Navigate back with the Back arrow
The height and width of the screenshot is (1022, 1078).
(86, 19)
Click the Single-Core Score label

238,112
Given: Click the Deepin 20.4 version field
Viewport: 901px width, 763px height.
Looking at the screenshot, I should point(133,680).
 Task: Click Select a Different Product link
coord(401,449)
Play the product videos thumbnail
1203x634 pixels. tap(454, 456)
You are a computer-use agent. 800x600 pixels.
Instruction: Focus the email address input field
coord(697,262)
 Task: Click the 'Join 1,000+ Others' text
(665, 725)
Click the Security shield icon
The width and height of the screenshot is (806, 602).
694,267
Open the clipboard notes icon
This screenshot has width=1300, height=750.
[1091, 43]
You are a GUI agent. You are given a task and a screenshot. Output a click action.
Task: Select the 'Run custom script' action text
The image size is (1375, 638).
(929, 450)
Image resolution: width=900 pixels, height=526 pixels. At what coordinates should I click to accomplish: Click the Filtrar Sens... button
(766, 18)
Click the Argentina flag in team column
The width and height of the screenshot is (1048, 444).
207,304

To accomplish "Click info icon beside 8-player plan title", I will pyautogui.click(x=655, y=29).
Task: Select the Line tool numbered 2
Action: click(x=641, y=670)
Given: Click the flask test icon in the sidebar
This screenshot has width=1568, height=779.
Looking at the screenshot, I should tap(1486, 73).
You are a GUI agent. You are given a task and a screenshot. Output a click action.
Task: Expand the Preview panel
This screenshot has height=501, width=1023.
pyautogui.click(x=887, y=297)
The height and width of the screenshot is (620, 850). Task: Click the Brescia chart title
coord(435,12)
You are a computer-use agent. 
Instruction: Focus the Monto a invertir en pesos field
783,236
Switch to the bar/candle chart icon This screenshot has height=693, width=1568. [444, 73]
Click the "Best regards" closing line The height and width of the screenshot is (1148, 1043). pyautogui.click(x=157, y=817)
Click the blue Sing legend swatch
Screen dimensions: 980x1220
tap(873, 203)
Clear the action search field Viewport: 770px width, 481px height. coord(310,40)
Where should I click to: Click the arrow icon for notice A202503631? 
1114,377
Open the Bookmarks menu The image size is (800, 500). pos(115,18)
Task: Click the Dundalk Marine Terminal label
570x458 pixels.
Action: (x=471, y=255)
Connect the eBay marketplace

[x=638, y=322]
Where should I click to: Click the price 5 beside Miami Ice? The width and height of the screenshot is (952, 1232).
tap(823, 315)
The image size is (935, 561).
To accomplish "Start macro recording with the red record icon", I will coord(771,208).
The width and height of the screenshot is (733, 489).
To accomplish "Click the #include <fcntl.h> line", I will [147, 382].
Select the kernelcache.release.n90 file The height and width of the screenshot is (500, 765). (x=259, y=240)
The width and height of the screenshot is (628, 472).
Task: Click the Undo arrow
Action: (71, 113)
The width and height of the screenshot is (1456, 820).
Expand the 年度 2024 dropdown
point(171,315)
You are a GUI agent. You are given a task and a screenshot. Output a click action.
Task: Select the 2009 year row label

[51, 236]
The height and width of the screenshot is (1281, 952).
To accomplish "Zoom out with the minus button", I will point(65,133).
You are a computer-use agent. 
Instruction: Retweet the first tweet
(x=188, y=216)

* **About this task**
With no line skipped, repeat the records exactly.

* **Response below**
Navigate back with the Back arrow
The height and width of the screenshot is (1022, 1078).
(86, 19)
Click the Single-Core Score label

238,112
Given: Click the Deepin 20.4 version field
Viewport: 901px width, 763px height.
Looking at the screenshot, I should point(133,680).
 Task: Click Select a Different Product link
coord(401,449)
Play the product videos thumbnail
1203x634 pixels. tap(454, 456)
You are a computer-use agent. 800x600 pixels.
Instruction: Focus the email address input field
coord(697,262)
 Task: Click the 'Join 1,000+ Others' text
(665, 725)
Click the Security shield icon
The width and height of the screenshot is (806, 602).
694,267
Open the clipboard notes icon
This screenshot has width=1300, height=750.
[1091, 43]
You are a GUI agent. You are given a task and a screenshot. Output a click action.
Task: Select the 'Run custom script' action text
The image size is (1375, 638).
(929, 450)
Image resolution: width=900 pixels, height=526 pixels. At what coordinates should I click to accomplish: Click the Filtrar Sens... button
(766, 18)
Click the Argentina flag in team column
The width and height of the screenshot is (1048, 444).
207,304

To accomplish "Click info icon beside 8-player plan title", I will pyautogui.click(x=655, y=29).
Task: Select the Line tool numbered 2
Action: click(x=641, y=670)
Given: Click the flask test icon in the sidebar
This screenshot has width=1568, height=779.
Looking at the screenshot, I should tap(1486, 73).
You are a GUI agent. You are given a task and a screenshot. Output a click action.
Task: Expand the Preview panel
This screenshot has height=501, width=1023.
pyautogui.click(x=887, y=297)
The height and width of the screenshot is (620, 850). Task: Click the Brescia chart title
coord(435,12)
You are a computer-use agent. 
Instruction: Focus the Monto a invertir en pesos field
783,236
Switch to the bar/candle chart icon This screenshot has height=693, width=1568. [444, 73]
Click the "Best regards" closing line The height and width of the screenshot is (1148, 1043). pyautogui.click(x=157, y=817)
Click the blue Sing legend swatch
Screen dimensions: 980x1220
tap(873, 203)
Clear the action search field Viewport: 770px width, 481px height. coord(310,40)
Where should I click to: Click the arrow icon for notice A202503631? 
1114,377
Open the Bookmarks menu The image size is (800, 500). pos(115,18)
Task: Click the Dundalk Marine Terminal label
570x458 pixels.
Action: (x=471, y=255)
Connect the eBay marketplace

[x=638, y=322]
Where should I click to: Click the price 5 beside Miami Ice? The width and height of the screenshot is (952, 1232).
tap(823, 315)
The image size is (935, 561).
To accomplish "Start macro recording with the red record icon", I will coord(771,208).
The width and height of the screenshot is (733, 489).
To accomplish "Click the #include <fcntl.h> line", I will [147, 382].
Select the kernelcache.release.n90 file The height and width of the screenshot is (500, 765). (x=259, y=240)
The width and height of the screenshot is (628, 472).
Task: Click the Undo arrow
Action: (71, 113)
The width and height of the screenshot is (1456, 820).
Expand the 年度 2024 dropdown
point(171,315)
You are a GUI agent. You are given a task and a screenshot. Output a click action.
Task: Select the 2009 year row label

[51, 236]
The height and width of the screenshot is (1281, 952).
To accomplish "Zoom out with the minus button", I will point(65,133).
You are a computer-use agent. 
Instruction: Retweet the first tweet
(x=188, y=216)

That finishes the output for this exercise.